■ **EXERCISE DATA**
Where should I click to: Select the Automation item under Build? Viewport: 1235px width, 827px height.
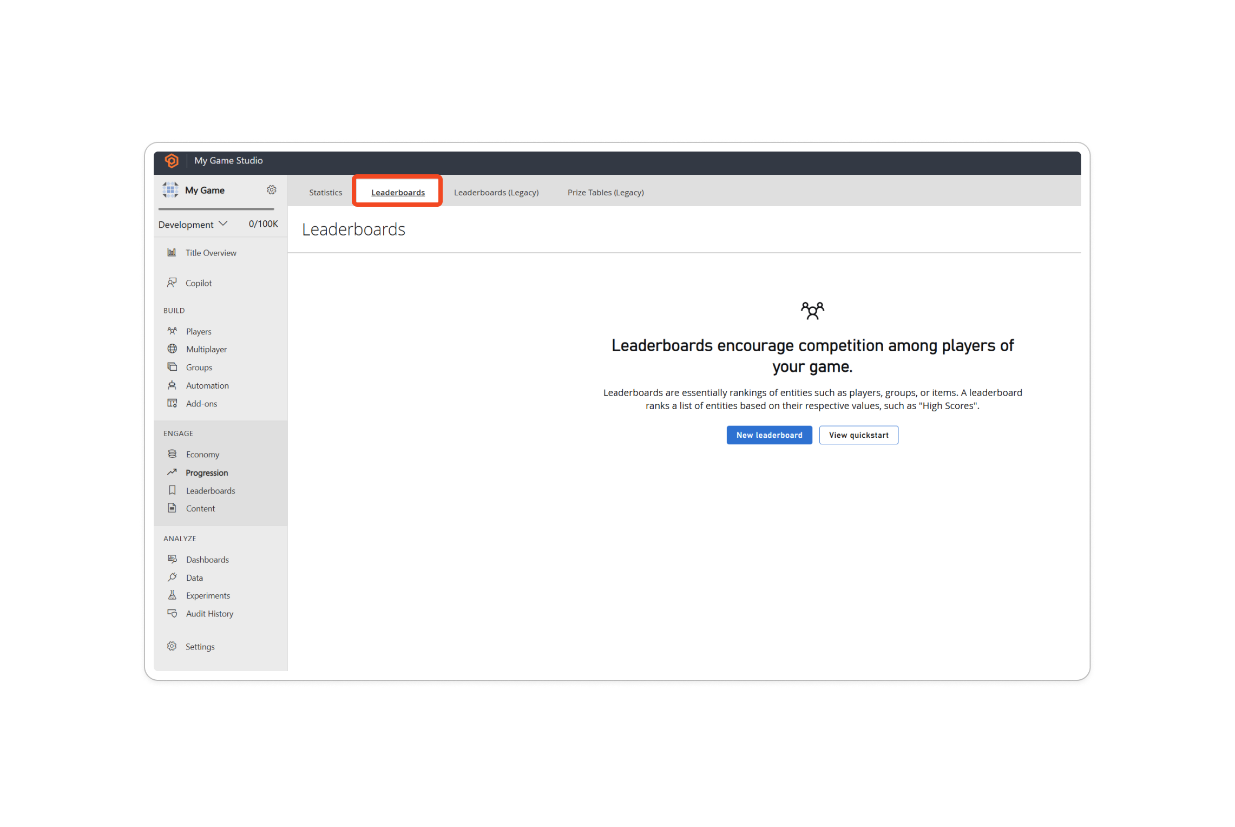(206, 386)
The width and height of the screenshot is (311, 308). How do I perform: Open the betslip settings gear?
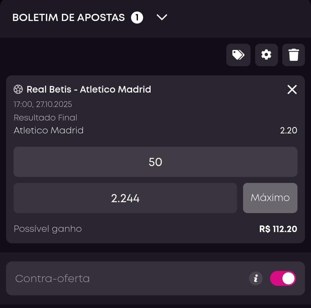[266, 55]
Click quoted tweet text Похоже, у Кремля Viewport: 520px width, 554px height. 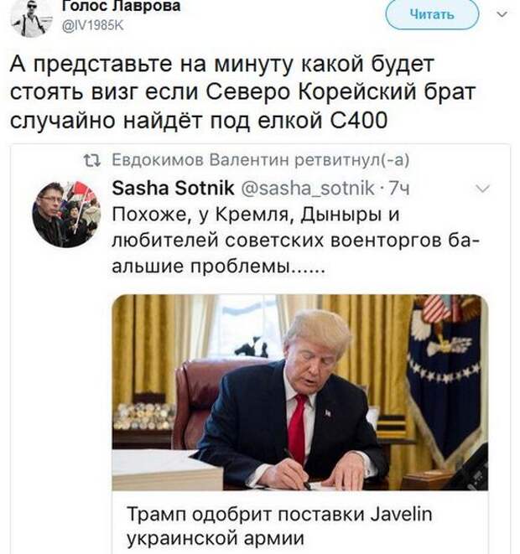(x=295, y=241)
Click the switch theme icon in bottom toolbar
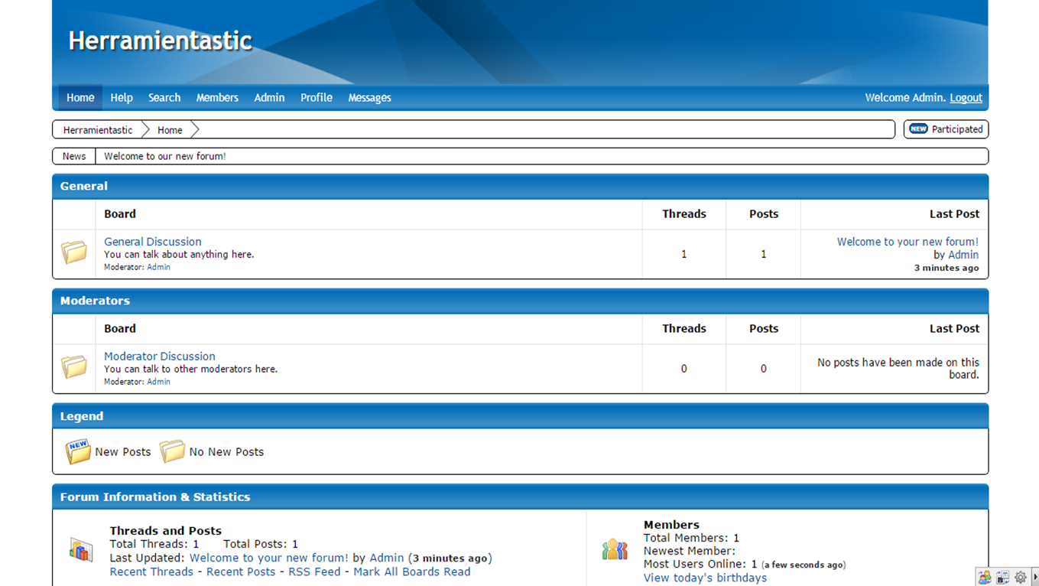Image resolution: width=1039 pixels, height=586 pixels. click(x=1002, y=578)
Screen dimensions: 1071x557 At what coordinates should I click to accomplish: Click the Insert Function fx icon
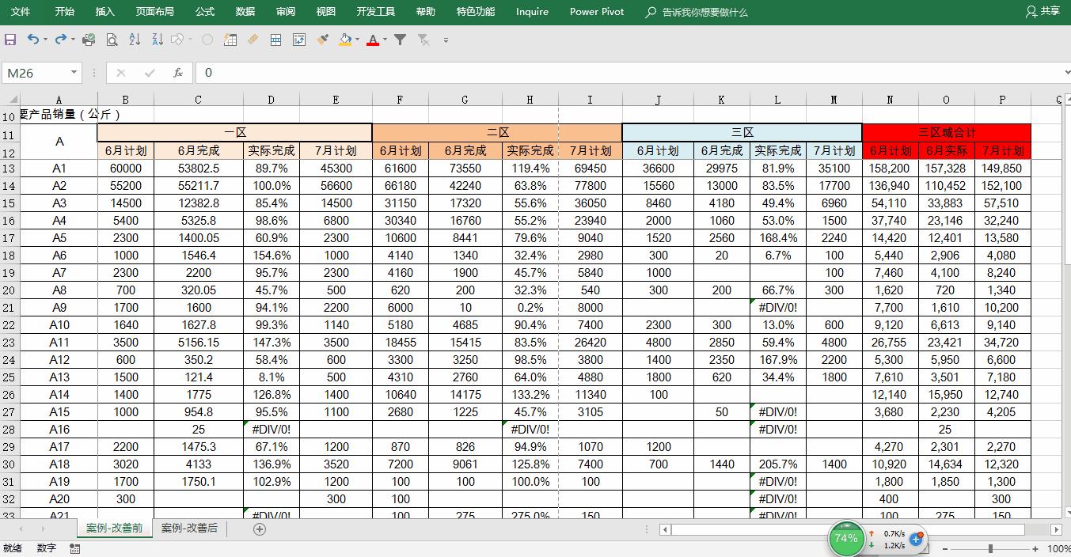point(178,73)
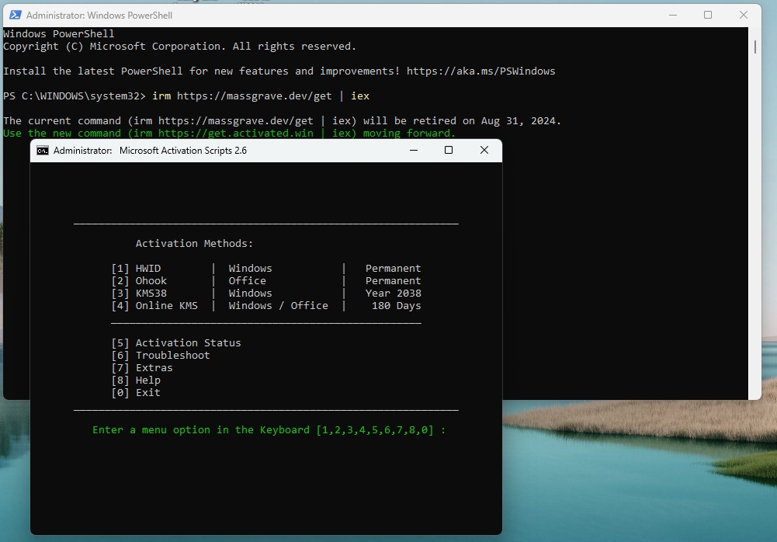Select the HWID Windows Permanent option line
Viewport: 777px width, 542px height.
click(265, 269)
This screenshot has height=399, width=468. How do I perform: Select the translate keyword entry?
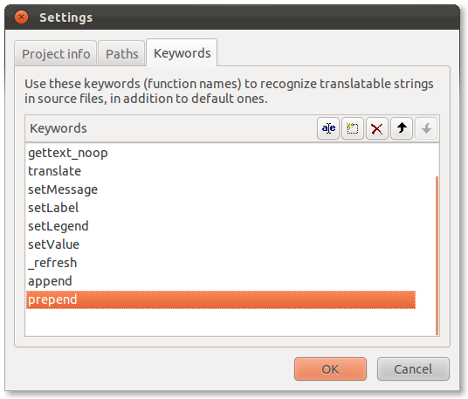tap(221, 171)
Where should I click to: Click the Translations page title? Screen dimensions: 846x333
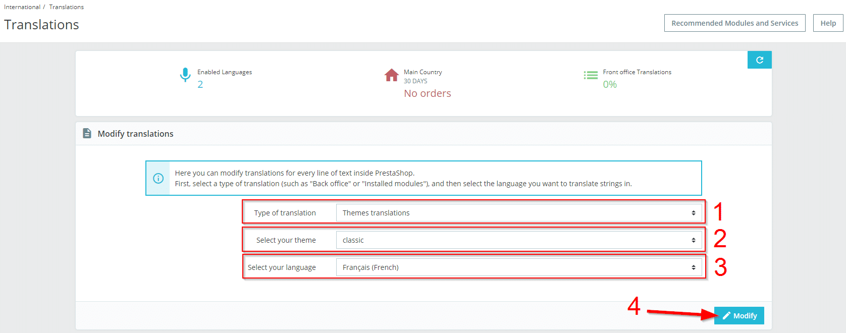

■ **EXERCISE**
Omitting all pictures, retype exactly the lines from the line containing "Click the switch theme icon in bottom toolbar" down to the last line above, both ends included.

■ **REPLY**
Click the switch theme icon in bottom toolbar
Image resolution: width=1039 pixels, height=586 pixels. click(x=1002, y=578)
Screen dimensions: 1071x557 At what coordinates should I click to accomplish: Click the Insert Function fx icon
point(178,73)
Select the HWID Windows Permanent option line
Viewport: 777px width, 542px height.
click(265, 269)
This screenshot has height=399, width=468. How do I perform: Select the translate keyword entry?
tap(221, 171)
Where should I click to: Click the Translations page title? Screen dimensions: 846x333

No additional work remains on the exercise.